■ **Extracted entries**:

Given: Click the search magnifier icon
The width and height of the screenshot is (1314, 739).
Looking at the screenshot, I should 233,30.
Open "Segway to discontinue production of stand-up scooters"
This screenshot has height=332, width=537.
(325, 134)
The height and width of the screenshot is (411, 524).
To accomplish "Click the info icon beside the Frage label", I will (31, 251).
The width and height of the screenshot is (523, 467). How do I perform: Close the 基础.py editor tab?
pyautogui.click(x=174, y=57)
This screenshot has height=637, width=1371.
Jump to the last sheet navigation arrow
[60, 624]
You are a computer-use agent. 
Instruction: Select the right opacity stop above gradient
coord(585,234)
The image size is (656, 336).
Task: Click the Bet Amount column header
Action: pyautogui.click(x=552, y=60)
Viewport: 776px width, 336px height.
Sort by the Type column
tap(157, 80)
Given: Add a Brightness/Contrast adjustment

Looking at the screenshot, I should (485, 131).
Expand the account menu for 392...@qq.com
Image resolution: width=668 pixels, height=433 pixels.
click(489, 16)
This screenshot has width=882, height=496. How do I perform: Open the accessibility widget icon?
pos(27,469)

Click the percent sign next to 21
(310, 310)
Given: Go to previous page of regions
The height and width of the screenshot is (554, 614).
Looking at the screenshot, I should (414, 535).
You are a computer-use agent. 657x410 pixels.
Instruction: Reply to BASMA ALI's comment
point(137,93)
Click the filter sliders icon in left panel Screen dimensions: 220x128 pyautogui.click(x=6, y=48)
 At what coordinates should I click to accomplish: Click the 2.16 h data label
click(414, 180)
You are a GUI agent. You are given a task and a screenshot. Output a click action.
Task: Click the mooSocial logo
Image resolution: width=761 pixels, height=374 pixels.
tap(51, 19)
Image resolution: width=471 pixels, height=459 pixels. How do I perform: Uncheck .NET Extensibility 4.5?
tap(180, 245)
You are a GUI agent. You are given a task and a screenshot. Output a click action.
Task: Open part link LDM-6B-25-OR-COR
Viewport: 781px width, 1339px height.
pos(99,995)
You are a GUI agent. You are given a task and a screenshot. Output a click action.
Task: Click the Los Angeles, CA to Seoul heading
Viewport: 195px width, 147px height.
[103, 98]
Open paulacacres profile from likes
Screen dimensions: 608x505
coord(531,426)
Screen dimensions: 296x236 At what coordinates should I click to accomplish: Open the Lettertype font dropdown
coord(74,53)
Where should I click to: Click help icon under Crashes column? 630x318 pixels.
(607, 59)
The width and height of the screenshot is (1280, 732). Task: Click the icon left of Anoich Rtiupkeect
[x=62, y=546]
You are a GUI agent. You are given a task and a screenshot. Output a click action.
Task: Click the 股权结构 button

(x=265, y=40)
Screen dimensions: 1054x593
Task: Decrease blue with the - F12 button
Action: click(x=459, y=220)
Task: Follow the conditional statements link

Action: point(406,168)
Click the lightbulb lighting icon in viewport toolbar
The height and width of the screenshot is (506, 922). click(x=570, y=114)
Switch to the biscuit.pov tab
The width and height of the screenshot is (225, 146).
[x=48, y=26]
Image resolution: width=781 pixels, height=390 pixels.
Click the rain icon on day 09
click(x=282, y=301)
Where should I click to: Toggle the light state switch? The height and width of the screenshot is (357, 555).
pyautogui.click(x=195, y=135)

■ **Try it**:
Print each entry exactly as it was written.

■ **Solution for this task**:
Given: Click the search magnifier icon
The width and height of the screenshot is (1314, 739).
Looking at the screenshot, I should 233,30.
Open "Segway to discontinue production of stand-up scooters"
This screenshot has height=332, width=537.
(325, 134)
The height and width of the screenshot is (411, 524).
To accomplish "Click the info icon beside the Frage label", I will (31, 251).
The width and height of the screenshot is (523, 467). How do I perform: Close the 基础.py editor tab?
pyautogui.click(x=174, y=57)
This screenshot has height=637, width=1371.
Jump to the last sheet navigation arrow
[60, 624]
You are a computer-use agent. 
Instruction: Select the right opacity stop above gradient
coord(585,234)
The image size is (656, 336).
Task: Click the Bet Amount column header
Action: pyautogui.click(x=552, y=60)
Viewport: 776px width, 336px height.
Sort by the Type column
tap(157, 80)
Given: Add a Brightness/Contrast adjustment

Looking at the screenshot, I should (485, 131).
Expand the account menu for 392...@qq.com
Image resolution: width=668 pixels, height=433 pixels.
click(489, 16)
This screenshot has width=882, height=496. How do I perform: Open the accessibility widget icon?
pos(27,469)

Click the percent sign next to 21
(310, 310)
Given: Go to previous page of regions
The height and width of the screenshot is (554, 614).
Looking at the screenshot, I should (414, 535).
You are a computer-use agent. 657x410 pixels.
Instruction: Reply to BASMA ALI's comment
point(137,93)
Click the filter sliders icon in left panel Screen dimensions: 220x128 pyautogui.click(x=6, y=48)
 At what coordinates should I click to accomplish: Click the 2.16 h data label
click(414, 180)
You are a GUI agent. You are given a task and a screenshot. Output a click action.
Task: Click the mooSocial logo
Image resolution: width=761 pixels, height=374 pixels.
tap(51, 19)
Image resolution: width=471 pixels, height=459 pixels. How do I perform: Uncheck .NET Extensibility 4.5?
tap(180, 245)
You are a GUI agent. You are given a task and a screenshot. Output a click action.
Task: Open part link LDM-6B-25-OR-COR
Viewport: 781px width, 1339px height.
pos(99,995)
You are a GUI agent. You are given a task and a screenshot. Output a click action.
Task: Click the Los Angeles, CA to Seoul heading
Viewport: 195px width, 147px height.
[103, 98]
Open paulacacres profile from likes
Screen dimensions: 608x505
coord(531,426)
Screen dimensions: 296x236 At what coordinates should I click to accomplish: Open the Lettertype font dropdown
coord(74,53)
Where should I click to: Click help icon under Crashes column? 630x318 pixels.
(607, 59)
The width and height of the screenshot is (1280, 732). Task: Click the icon left of Anoich Rtiupkeect
[x=62, y=546]
You are a GUI agent. You are given a task and a screenshot. Output a click action.
Task: Click the 股权结构 button

(x=265, y=40)
Screen dimensions: 1054x593
Task: Decrease blue with the - F12 button
Action: click(x=459, y=220)
Task: Follow the conditional statements link

Action: point(406,168)
Click the lightbulb lighting icon in viewport toolbar
The height and width of the screenshot is (506, 922). click(x=570, y=114)
Switch to the biscuit.pov tab
The width and height of the screenshot is (225, 146).
[x=48, y=26]
Image resolution: width=781 pixels, height=390 pixels.
Click the rain icon on day 09
click(x=282, y=301)
Where should I click to: Toggle the light state switch? The height and width of the screenshot is (357, 555).
pyautogui.click(x=195, y=135)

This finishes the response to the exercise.